*Dataset records*.
□ □ □ □ □

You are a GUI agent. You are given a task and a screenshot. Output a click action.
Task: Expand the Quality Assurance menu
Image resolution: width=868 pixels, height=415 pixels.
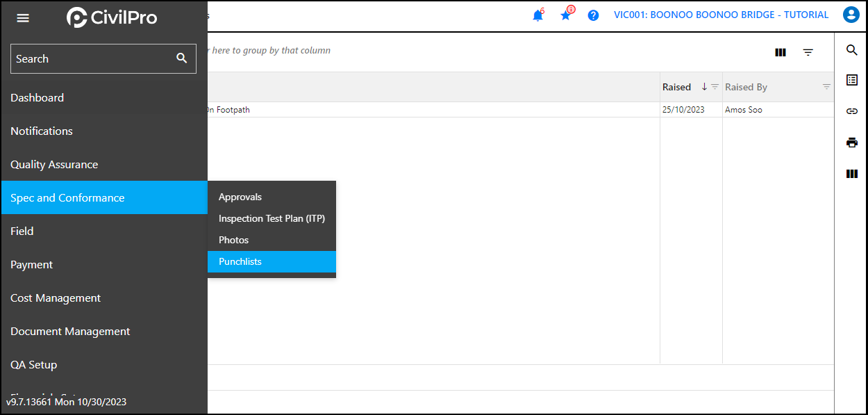click(x=54, y=165)
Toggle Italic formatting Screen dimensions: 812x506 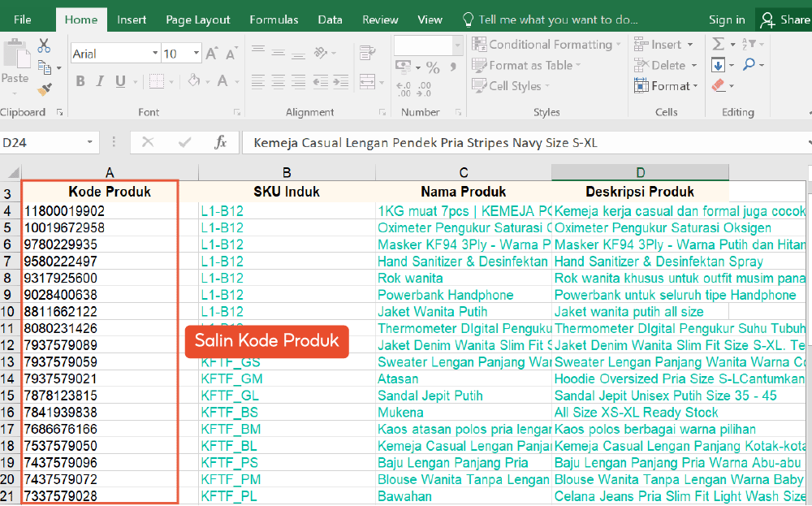coord(101,81)
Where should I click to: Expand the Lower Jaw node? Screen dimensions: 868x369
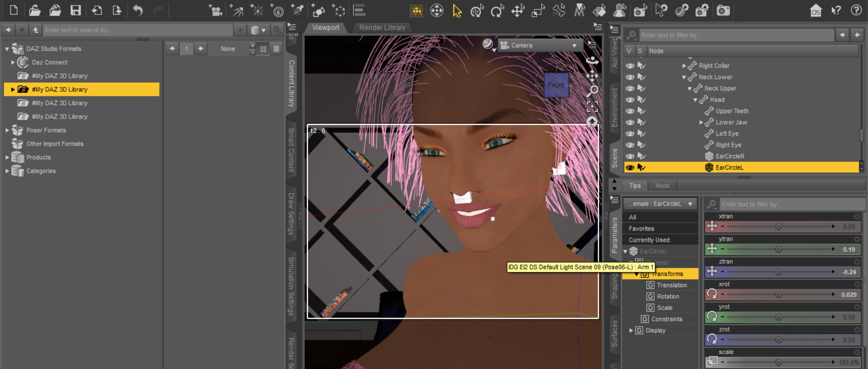coord(701,122)
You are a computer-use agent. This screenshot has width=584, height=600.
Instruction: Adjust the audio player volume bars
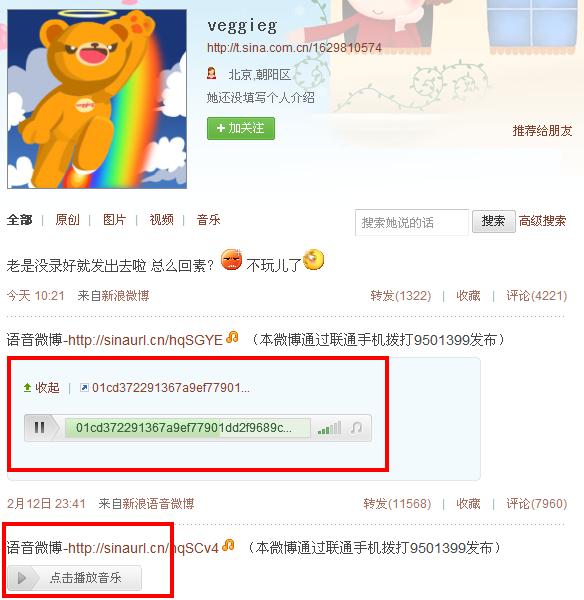(330, 428)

□ □ □ □ □

Retype, please, exactly the lines that begin with the one containing "Where should I" and end at the last line of the entries above, both included, leaving out pictures.

*Response*.
Where should I click to: Expand the Lower Jaw node? Screen dimensions: 868x369
coord(701,122)
You are a computer-use agent. This screenshot has width=584, height=600.
Instruction: Adjust the audio player volume bars
(330, 428)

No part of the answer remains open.